The trial judge rejected those claims.
Patterson was placed on paid leave before he was indicted and he received his regular salary until his resignation from the bench in July, shortly before he was set to go on trial for ethics violations before Alabama Court of the Judiciary. The state’s sentencing memo said Patterson was paid $114,000 in salary while on leave.
The state’s argument doesn’t credit Patterson for his former position in the community, instead it uses that as part of its sharp attack on the defendant.
“ … Any good character or reputation that Patterson established was built on years of lies and subterfuge,” the filing argues. “Patterson should not benefit now from how he was looked upon before his community learned how he truly behaved. This same logic carries over to Patterson’s employment history. That is, Patterson cannot credit himself with a positive employment history when he was only able to commit his crimes because of his employment as an attorney and a judge.”
The filing also contends that the sentence is justified because Patterson held public office while committing some of the crimes and before that, he was the lawyer for disabled and elderly clients and had a fiduciary duty to protect their interests.
“ … Patterson began stealing from the court system he ostensibly served nearly from the moment he took the bench and continued stealing right up until he was suspended,” the filing argues. Making matters worse, Patterson often exercised his judicial discretion to impose additional costs and fees in certain cases, thus allowing him to steal even more money.”
The filing says it is “shameful” to victimize someone you’ve pledged to protect, but to do so to three different victims is “unconscionable.”
The filing argues, “two of Patterson’s victims were especially vulnerable due to their age, infirmity, and reduced physical capacity. What makes this aggravating factor particularly reprehensible and applicable in this case is that these very weaknesses appear to be why Patterson became their conservators in the first place. Patterson did not prey on those on equal footing; he preyed on the weak.”
The filing argues that Patterson’s crimes also involved “great monetary value.
“Patterson stole $47,800 from a disabled veteran, and even after his partial repayment, he left Hardy’s daughter with less than half of what she should have inherited from her father’s conservatorship account. Patterson also stole $47,008 from the County’s juvenile fund, leaving an account meant to support Limestone County’s must vulnerable children entirely depleted.”
The filing finally argues that across the country lawyers and judges “earn significant punishments” when they violate criminal laws.
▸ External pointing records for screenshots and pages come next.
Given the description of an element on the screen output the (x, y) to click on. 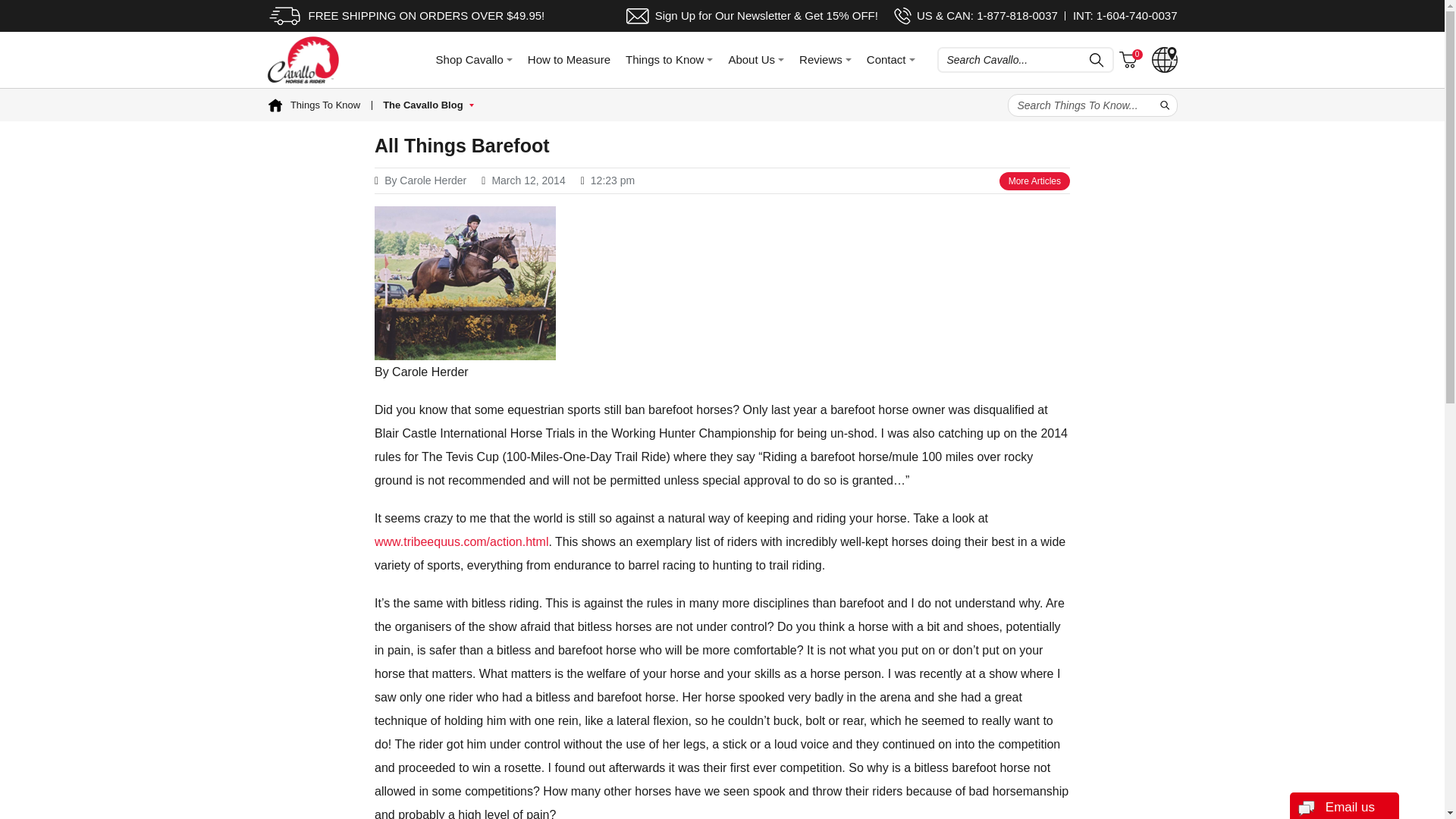
INT: 1-604-740-0037 (1125, 15)
Shop Cavallo (473, 59)
How to Measure (568, 59)
Email us (1343, 805)
Given the description of an element on the screen output the (x, y) to click on. 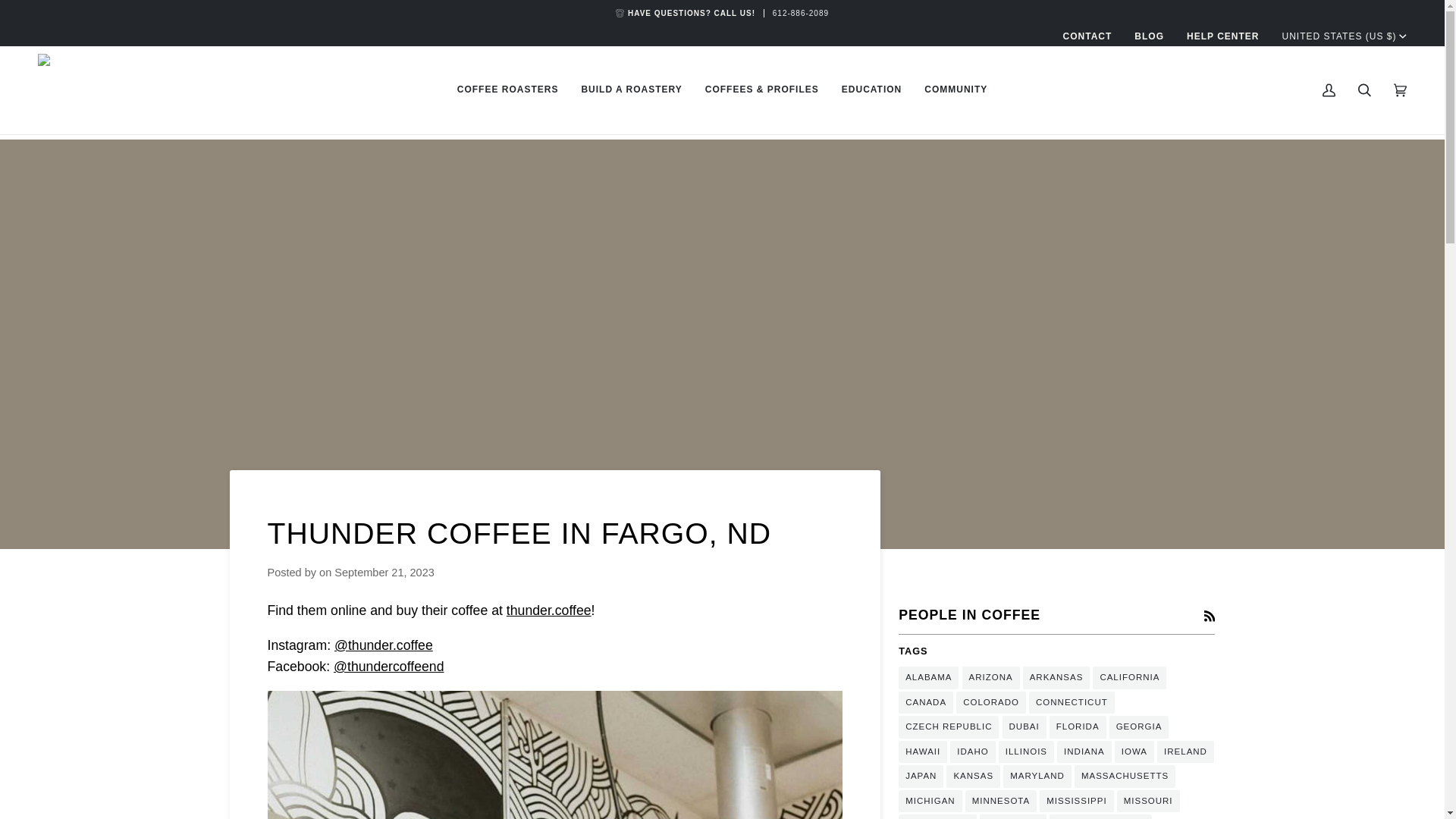
BLOG (1148, 36)
CONTACT (1087, 36)
HELP CENTER (1221, 36)
Given the description of an element on the screen output the (x, y) to click on. 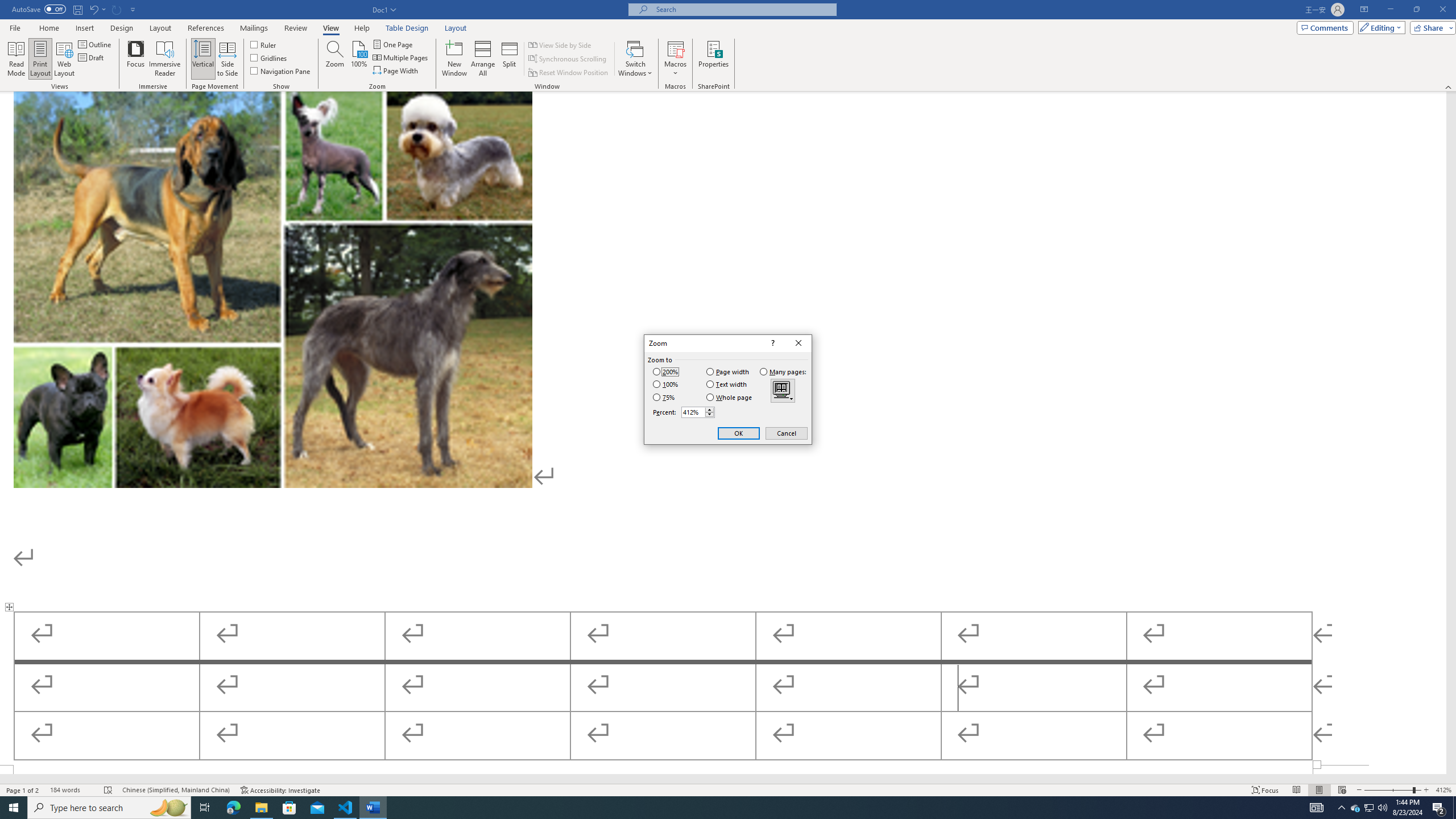
Gridlines (269, 56)
Zoom... (334, 58)
Morphological variation in six dogs (272, 288)
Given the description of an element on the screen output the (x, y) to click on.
“When powerful people commit crimes, powerful consequences should follow. It is particularly in cases like this that citizens look to their courts to see if there is equal justice under the law,” the filing argues. “It may be true that powerful defendants suffer more collateral consequences—the loss of reputation, job, and status—than average defendants. But these penalties are largely outside the scope of the law and the Court’s duty at sentencing.
“As such, they do not obviate the need for a significant custodial sentence when the gravity of the crime and its consequences support it. For more than six years, Patterson tarnished the law as a lawyer and as a judge. The harm he caused the Limestone County Judicial system was deep and profound.”
Patterson’s attorney did not immediately respond with comment.